Collected data entries
━━━

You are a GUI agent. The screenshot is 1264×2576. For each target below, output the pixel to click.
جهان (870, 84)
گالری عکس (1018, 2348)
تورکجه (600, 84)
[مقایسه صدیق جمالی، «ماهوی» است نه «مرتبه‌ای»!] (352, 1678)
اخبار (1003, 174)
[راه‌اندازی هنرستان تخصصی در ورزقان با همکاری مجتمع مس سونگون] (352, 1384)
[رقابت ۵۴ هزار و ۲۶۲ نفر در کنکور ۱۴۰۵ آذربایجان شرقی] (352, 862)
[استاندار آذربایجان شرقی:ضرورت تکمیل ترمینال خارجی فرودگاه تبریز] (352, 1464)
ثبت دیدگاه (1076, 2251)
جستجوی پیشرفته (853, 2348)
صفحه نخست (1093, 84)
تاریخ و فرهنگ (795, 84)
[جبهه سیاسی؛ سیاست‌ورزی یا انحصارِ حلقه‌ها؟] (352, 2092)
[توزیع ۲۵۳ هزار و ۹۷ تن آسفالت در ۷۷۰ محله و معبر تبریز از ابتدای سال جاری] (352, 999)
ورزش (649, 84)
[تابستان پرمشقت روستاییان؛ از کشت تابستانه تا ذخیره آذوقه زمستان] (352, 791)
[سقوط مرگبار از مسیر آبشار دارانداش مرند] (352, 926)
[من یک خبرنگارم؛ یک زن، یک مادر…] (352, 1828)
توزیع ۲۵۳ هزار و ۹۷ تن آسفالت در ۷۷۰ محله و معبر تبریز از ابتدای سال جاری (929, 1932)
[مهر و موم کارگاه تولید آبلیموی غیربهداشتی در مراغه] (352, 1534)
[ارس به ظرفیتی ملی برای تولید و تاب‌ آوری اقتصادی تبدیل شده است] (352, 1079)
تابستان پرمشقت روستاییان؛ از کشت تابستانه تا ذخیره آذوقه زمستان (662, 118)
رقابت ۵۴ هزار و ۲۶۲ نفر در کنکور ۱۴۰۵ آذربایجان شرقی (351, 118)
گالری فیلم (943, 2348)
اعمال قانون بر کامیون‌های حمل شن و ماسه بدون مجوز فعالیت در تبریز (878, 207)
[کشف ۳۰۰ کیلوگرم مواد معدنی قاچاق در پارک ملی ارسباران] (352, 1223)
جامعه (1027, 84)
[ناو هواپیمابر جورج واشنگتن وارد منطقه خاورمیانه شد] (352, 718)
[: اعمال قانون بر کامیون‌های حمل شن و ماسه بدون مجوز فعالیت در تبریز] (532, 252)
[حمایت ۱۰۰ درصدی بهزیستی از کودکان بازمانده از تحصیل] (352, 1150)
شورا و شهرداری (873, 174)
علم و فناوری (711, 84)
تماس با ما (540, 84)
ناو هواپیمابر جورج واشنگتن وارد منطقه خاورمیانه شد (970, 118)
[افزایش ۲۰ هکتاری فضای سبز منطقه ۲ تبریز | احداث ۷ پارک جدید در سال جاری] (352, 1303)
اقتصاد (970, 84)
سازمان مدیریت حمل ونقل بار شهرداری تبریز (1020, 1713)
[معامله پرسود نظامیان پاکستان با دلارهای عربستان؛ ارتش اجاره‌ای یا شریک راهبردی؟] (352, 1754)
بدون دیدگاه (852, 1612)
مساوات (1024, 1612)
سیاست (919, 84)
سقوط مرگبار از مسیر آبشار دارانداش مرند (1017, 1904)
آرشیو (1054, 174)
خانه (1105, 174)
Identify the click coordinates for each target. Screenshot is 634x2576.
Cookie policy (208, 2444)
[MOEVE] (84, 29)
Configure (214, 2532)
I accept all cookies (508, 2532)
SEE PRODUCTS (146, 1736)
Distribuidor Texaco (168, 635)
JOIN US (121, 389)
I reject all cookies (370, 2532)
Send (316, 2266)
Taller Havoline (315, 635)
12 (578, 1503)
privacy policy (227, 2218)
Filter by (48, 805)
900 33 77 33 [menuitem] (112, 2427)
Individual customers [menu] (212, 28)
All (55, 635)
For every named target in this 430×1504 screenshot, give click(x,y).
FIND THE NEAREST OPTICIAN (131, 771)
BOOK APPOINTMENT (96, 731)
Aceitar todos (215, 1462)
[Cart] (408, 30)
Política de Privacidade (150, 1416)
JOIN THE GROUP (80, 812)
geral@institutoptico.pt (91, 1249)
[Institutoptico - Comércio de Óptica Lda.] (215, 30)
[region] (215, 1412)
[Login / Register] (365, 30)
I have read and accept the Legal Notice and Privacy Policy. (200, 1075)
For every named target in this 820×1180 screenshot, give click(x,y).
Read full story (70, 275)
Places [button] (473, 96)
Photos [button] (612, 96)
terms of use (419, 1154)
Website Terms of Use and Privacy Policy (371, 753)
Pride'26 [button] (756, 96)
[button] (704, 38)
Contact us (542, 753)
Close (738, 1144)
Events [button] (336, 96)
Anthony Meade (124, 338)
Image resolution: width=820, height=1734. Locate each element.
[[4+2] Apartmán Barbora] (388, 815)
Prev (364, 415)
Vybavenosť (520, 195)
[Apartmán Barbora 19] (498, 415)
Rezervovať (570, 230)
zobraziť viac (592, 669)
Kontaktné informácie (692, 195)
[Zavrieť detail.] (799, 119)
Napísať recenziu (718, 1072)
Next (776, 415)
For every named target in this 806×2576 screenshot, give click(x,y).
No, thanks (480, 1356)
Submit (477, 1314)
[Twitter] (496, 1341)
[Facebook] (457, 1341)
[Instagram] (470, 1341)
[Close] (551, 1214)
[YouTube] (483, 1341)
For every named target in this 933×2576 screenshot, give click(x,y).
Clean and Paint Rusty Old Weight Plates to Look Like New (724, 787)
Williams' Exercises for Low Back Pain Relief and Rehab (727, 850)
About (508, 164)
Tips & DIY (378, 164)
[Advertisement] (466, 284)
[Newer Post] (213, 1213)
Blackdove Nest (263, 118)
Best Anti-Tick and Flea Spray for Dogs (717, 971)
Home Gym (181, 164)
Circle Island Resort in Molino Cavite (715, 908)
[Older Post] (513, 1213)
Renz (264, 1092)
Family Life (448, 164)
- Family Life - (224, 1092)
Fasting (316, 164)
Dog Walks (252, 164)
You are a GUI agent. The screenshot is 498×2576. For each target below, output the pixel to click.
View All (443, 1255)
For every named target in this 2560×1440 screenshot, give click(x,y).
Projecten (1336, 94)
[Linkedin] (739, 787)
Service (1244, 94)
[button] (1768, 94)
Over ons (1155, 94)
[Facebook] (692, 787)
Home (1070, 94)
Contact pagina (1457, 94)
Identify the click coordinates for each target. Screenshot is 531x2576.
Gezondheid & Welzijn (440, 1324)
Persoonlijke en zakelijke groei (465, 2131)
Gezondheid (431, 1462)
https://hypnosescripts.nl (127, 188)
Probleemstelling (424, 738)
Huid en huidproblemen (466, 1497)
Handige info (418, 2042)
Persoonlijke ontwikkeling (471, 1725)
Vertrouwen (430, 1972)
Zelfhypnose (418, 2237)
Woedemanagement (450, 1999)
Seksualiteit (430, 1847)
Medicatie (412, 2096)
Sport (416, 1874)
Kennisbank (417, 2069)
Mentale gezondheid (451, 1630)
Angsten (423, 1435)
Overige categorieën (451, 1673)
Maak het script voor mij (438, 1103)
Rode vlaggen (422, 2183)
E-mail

━━━

## Exercise requirements
Write down all of the records again, word for word.

## Answer box
You are a GUI agent. The screenshot is 1264×2576. For each target below, output the pixel to click.
جهان (870, 84)
گالری عکس (1018, 2348)
تورکجه (600, 84)
[مقایسه صدیق جمالی، «ماهوی» است نه «مرتبه‌ای»!] (352, 1678)
اخبار (1003, 174)
[راه‌اندازی هنرستان تخصصی در ورزقان با همکاری مجتمع مس سونگون] (352, 1384)
[رقابت ۵۴ هزار و ۲۶۲ نفر در کنکور ۱۴۰۵ آذربایجان شرقی] (352, 862)
[استاندار آذربایجان شرقی:ضرورت تکمیل ترمینال خارجی فرودگاه تبریز] (352, 1464)
ثبت دیدگاه (1076, 2251)
جستجوی پیشرفته (853, 2348)
صفحه نخست (1093, 84)
تاریخ و فرهنگ (795, 84)
[جبهه سیاسی؛ سیاست‌ورزی یا انحصارِ حلقه‌ها؟] (352, 2092)
[توزیع ۲۵۳ هزار و ۹۷ تن آسفالت در ۷۷۰ محله و معبر تبریز از ابتدای سال جاری] (352, 999)
ورزش (649, 84)
[تابستان پرمشقت روستاییان؛ از کشت تابستانه تا ذخیره آذوقه زمستان] (352, 791)
[سقوط مرگبار از مسیر آبشار دارانداش مرند] (352, 926)
[من یک خبرنگارم؛ یک زن، یک مادر…] (352, 1828)
توزیع ۲۵۳ هزار و ۹۷ تن آسفالت در ۷۷۰ محله و معبر تبریز از ابتدای سال جاری (929, 1932)
[مهر و موم کارگاه تولید آبلیموی غیربهداشتی در مراغه] (352, 1534)
[ارس به ظرفیتی ملی برای تولید و تاب‌ آوری اقتصادی تبدیل شده است] (352, 1079)
تابستان پرمشقت روستاییان؛ از کشت تابستانه تا ذخیره آذوقه زمستان (662, 118)
رقابت ۵۴ هزار و ۲۶۲ نفر در کنکور ۱۴۰۵ آذربایجان شرقی (351, 118)
گالری فیلم (943, 2348)
اعمال قانون بر کامیون‌های حمل شن و ماسه بدون مجوز فعالیت در تبریز (878, 207)
[کشف ۳۰۰ کیلوگرم مواد معدنی قاچاق در پارک ملی ارسباران] (352, 1223)
جامعه (1027, 84)
[ناو هواپیمابر جورج واشنگتن وارد منطقه خاورمیانه شد] (352, 718)
[: اعمال قانون بر کامیون‌های حمل شن و ماسه بدون مجوز فعالیت در تبریز] (532, 252)
[حمایت ۱۰۰ درصدی بهزیستی از کودکان بازمانده از تحصیل] (352, 1150)
شورا و شهرداری (873, 174)
علم و فناوری (711, 84)
تماس با ما (540, 84)
ناو هواپیمابر جورج واشنگتن وارد منطقه خاورمیانه شد (970, 118)
[افزایش ۲۰ هکتاری فضای سبز منطقه ۲ تبریز | احداث ۷ پارک جدید در سال جاری] (352, 1303)
اقتصاد (970, 84)
سازمان مدیریت حمل ونقل بار شهرداری تبریز (1020, 1713)
[معامله پرسود نظامیان پاکستان با دلارهای عربستان؛ ارتش اجاره‌ای یا شریک راهبردی؟] (352, 1754)
بدون دیدگاه (852, 1612)
مساوات (1024, 1612)
سیاست (919, 84)
سقوط مرگبار از مسیر آبشار دارانداش مرند (1017, 1904)
آرشیو (1054, 174)
خانه (1105, 174)
Identify the click coordinates for each target. Screenshot is 634x2576.
Cookie policy (208, 2444)
[MOEVE] (84, 29)
Configure (214, 2532)
I accept all cookies (508, 2532)
SEE PRODUCTS (146, 1736)
Distribuidor Texaco (168, 635)
JOIN US (121, 389)
I reject all cookies (370, 2532)
Send (316, 2266)
Taller Havoline (315, 635)
12 (578, 1503)
privacy policy (227, 2218)
Filter by (48, 805)
900 33 77 33 [menuitem] (112, 2427)
Individual customers [menu] (212, 28)
All (55, 635)
For every named target in this 430×1504 screenshot, give click(x,y).
FIND THE NEAREST OPTICIAN (131, 771)
BOOK APPOINTMENT (96, 731)
Aceitar todos (215, 1462)
[Cart] (408, 30)
Política de Privacidade (150, 1416)
JOIN THE GROUP (80, 812)
geral@institutoptico.pt (91, 1249)
[Institutoptico - Comércio de Óptica Lda.] (215, 30)
[region] (215, 1412)
[Login / Register] (365, 30)
I have read and accept the Legal Notice and Privacy Policy. (200, 1075)
For every named target in this 820×1180 screenshot, give click(x,y).
Read full story (70, 275)
Places [button] (473, 96)
Photos [button] (612, 96)
terms of use (419, 1154)
Website Terms of Use and Privacy Policy (371, 753)
Pride'26 [button] (756, 96)
[button] (704, 38)
Contact us (542, 753)
Close (738, 1144)
Events [button] (336, 96)
Anthony Meade (124, 338)
Image resolution: width=820, height=1734. Locate each element.
[[4+2] Apartmán Barbora] (388, 815)
Prev (364, 415)
Vybavenosť (520, 195)
[Apartmán Barbora 19] (498, 415)
Rezervovať (570, 230)
zobraziť viac (592, 669)
Kontaktné informácie (692, 195)
[Zavrieť detail.] (799, 119)
Napísať recenziu (718, 1072)
Next (776, 415)
For every named target in this 806×2576 screenshot, give click(x,y).
No, thanks (480, 1356)
Submit (477, 1314)
[Twitter] (496, 1341)
[Facebook] (457, 1341)
[Instagram] (470, 1341)
[Close] (551, 1214)
[YouTube] (483, 1341)
For every named target in this 933×2576 screenshot, give click(x,y).
Clean and Paint Rusty Old Weight Plates to Look Like New (724, 787)
Williams' Exercises for Low Back Pain Relief and Rehab (727, 850)
About (508, 164)
Tips & DIY (378, 164)
[Advertisement] (466, 284)
[Newer Post] (213, 1213)
Blackdove Nest (263, 118)
Best Anti-Tick and Flea Spray for Dogs (717, 971)
Home Gym (181, 164)
Circle Island Resort in Molino Cavite (715, 908)
[Older Post] (513, 1213)
Renz (264, 1092)
Family Life (448, 164)
- Family Life - (224, 1092)
Fasting (316, 164)
Dog Walks (252, 164)
You are a GUI agent. The screenshot is 498×2576. For each target below, output the pixel to click.
View All (443, 1255)
For every named target in this 2560×1440 screenshot, give click(x,y).
Projecten (1336, 94)
[Linkedin] (739, 787)
Service (1244, 94)
[button] (1768, 94)
Over ons (1155, 94)
[Facebook] (692, 787)
Home (1070, 94)
Contact pagina (1457, 94)
Identify the click coordinates for each target. Screenshot is 531x2576.
Gezondheid & Welzijn (440, 1324)
Persoonlijke en zakelijke groei (465, 2131)
Gezondheid (431, 1462)
https://hypnosescripts.nl (127, 188)
Probleemstelling (424, 738)
Huid en huidproblemen (466, 1497)
Handige info (418, 2042)
Persoonlijke ontwikkeling (471, 1725)
Vertrouwen (430, 1972)
Zelfhypnose (418, 2237)
Woedemanagement (450, 1999)
Seksualiteit (430, 1847)
Medicatie (412, 2096)
Sport (416, 1874)
Kennisbank (417, 2069)
Mentale gezondheid (451, 1630)
Angsten (423, 1435)
Overige categorieën (451, 1673)
Maak het script voor mij (438, 1103)
Rode vlaggen (422, 2183)
E-mail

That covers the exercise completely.